Saturday, July 3, 2010

Monuments Ain't the Only Things That Mildew In the Moisture

Stop me if you've heard this one.

Hot enough for ya?

Almost anyone and everyone who might be inclined to be reading what I'm writing here has already experienced some of the hottest weather in recent years.

And sparing you the tempting "Al Gore dun been warnin' us" schpiel, suffice to say that we have already come through a chunk of a pretty hot damn summer.

And it's just now the first week of July.

Can't wait for August.

Having lived most of my life in the South, though, I, like many of you, am fully aware of one's of life's most set in stone maxims.

It ain't the heat, it's the humidity.

Anyone who lives or has lived in a tropical climate knows the drill.

A 95 degree day, with a moderate percentage of humidity, is a warm, but arguably delightful, summer day.

An 85 degree day, on the other hand, can deplete not only one's energy, but their will to go on living, should the humidity be up there in the " man, are you kiddin' me with this muggy thing?" range.

And I've never once, honest efforts notwithstanding, been able to find anything redeeming about high humidity.

It is simply one of life's little inevitable miseries.

Like mosquitos, the stench of garbage and any TV show whose title starts out "The Real Housewives..."
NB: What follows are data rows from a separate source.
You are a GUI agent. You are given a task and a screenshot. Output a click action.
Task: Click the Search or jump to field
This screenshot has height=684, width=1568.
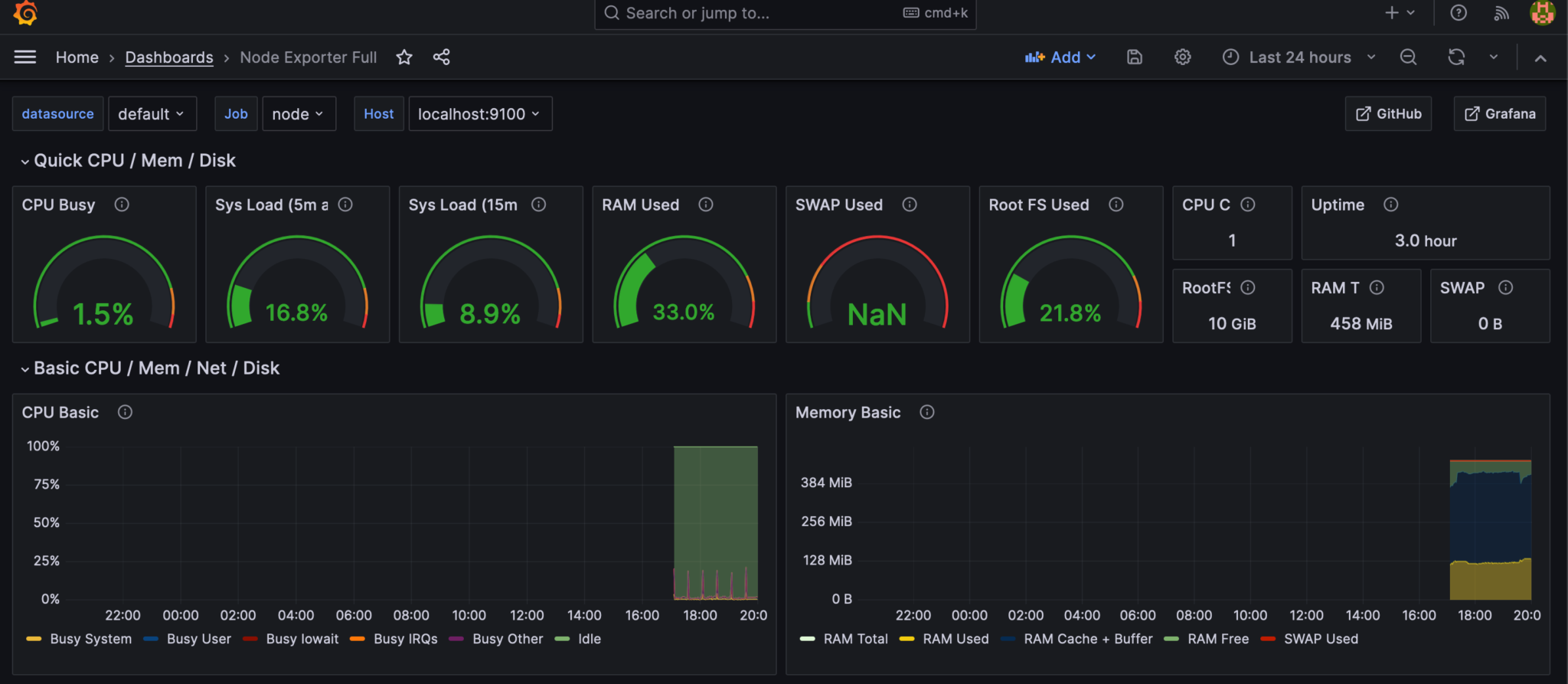coord(766,13)
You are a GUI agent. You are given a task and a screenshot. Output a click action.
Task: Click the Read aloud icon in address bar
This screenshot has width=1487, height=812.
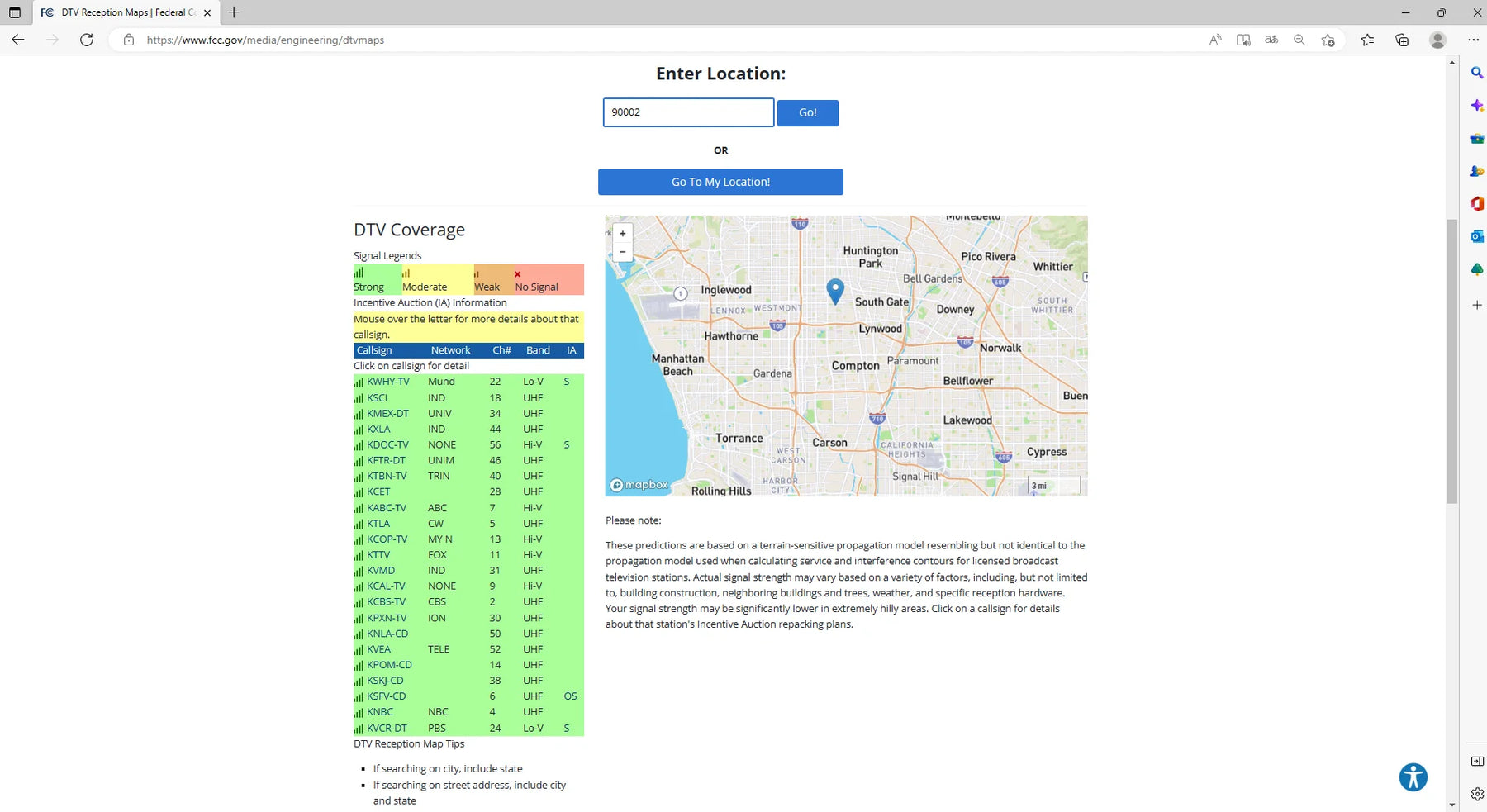point(1215,40)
Here's an interesting fact, though, that I have stumbled across after years of witnessing and/or experiencing the cause and effect of high humidity.

It makes people stupid.

Allow me to elucidate.

So many times, over so many years, I have witnessed seemingly intelligent people, people who are blessed not only with a far above average intelligence and endless supply of common sense but also a near pristine social and moral conscience morph almost over night into stammering, stuttering, confused and confusing candidates for the not so coveted position of village idiot.
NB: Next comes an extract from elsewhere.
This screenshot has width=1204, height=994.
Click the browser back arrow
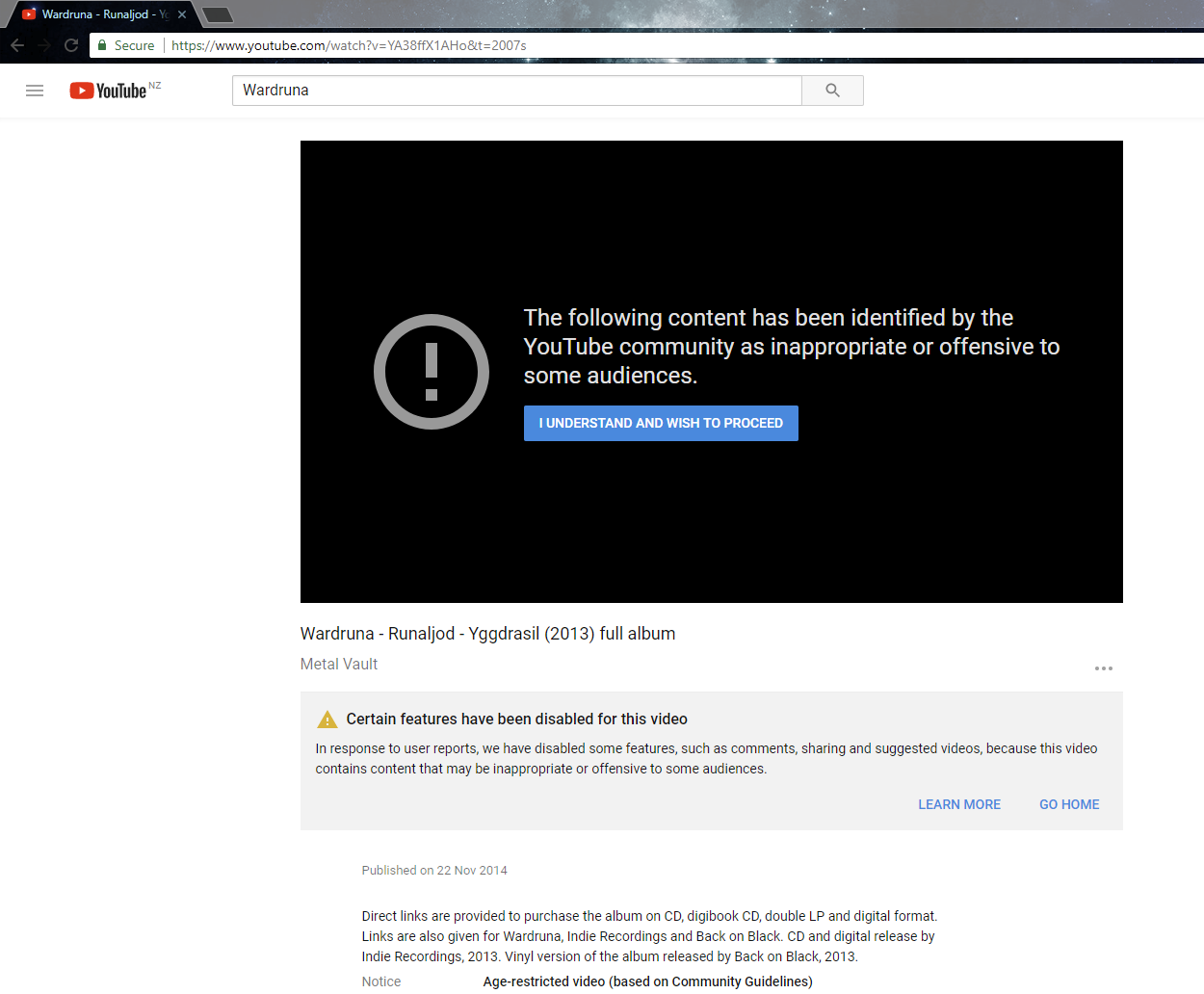(x=16, y=44)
For example, an individual sees a simple problem that requires a simple solution. They study and research possible solutions and find there are several available. They put themselves into a position to be able to implement those solutions and begin what, by any reasonable definition, is a generic and basic process of applying the simplest available solution to said problem.

When suddenly, as quickly as the process begins, it begins to unravel in direct proportion to the rise in the ratio of the partial pressure of water vapor in a parcel of air to the saturated vapor pressure of water vapor at a prescribed temperature.
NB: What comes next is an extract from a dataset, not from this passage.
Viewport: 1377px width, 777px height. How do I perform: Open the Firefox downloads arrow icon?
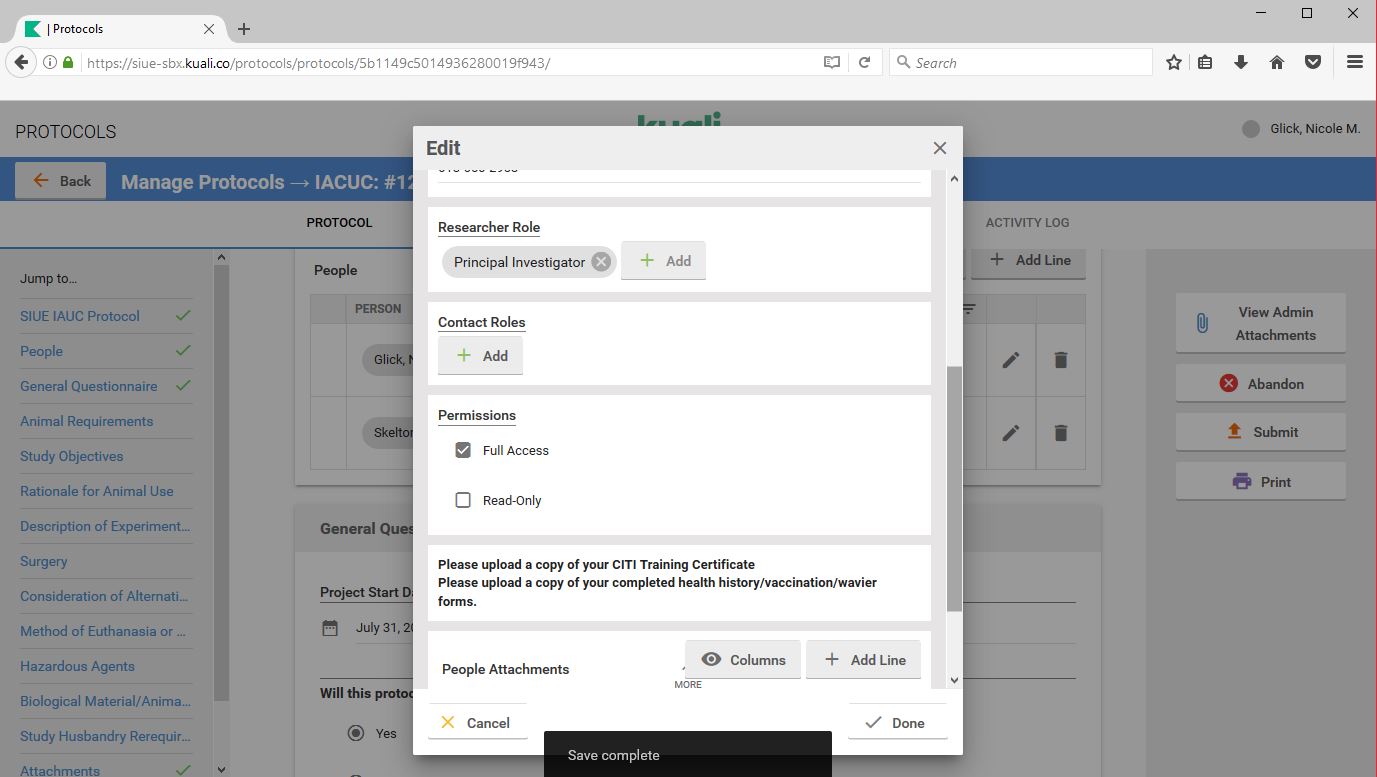click(1241, 62)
Or as we non-Weather Channel geeks say, "damn, it's muggy out here, aint it?"

From there the process of problem solving rapidly deteriorates as the problem solver not only becomes incapable of simple implementation, but compounds the problem by allowing themselves to be drawn into useless and counter productive debate with fellow problem solvers who are both distracted by detractors opposing the original solution for reasons both selfish and self serving as well as finding themselves drawn, as if unable to resist, into the black hole-ish definition of insanity...doing the same futile thing over and over and over again and expecting a different end result each time.

The sad, said end result is, inevitably, in fact, the same each time.

The problem goes unsolved.

The solution remains unapplied.

And seemingly intelligent people who were blessed with a far above average intelligence and endless supply of common sense, not to mention a near pristine social and moral conscience morph into stammering, stuttering confused, and confusing, candidates for the not so coveted position of village idiot.

To wit; high humidity makes people stupid.

While admittedly, to my knowledge, there is no scholarly, let alone empirical, data to support this theory, I would offer that unimpeachable evidence exists and said evidence validates one of the most accurate of metaphoric axioms.

"Proof's in the puddin".

Because, as it turns out, the highest number of recorded instances of common sense solutions to simple problems evaporating as if they had never existed has been documented, time and again, as occuring in a place almost continuously subjected to high humidity.

Washington, D.C.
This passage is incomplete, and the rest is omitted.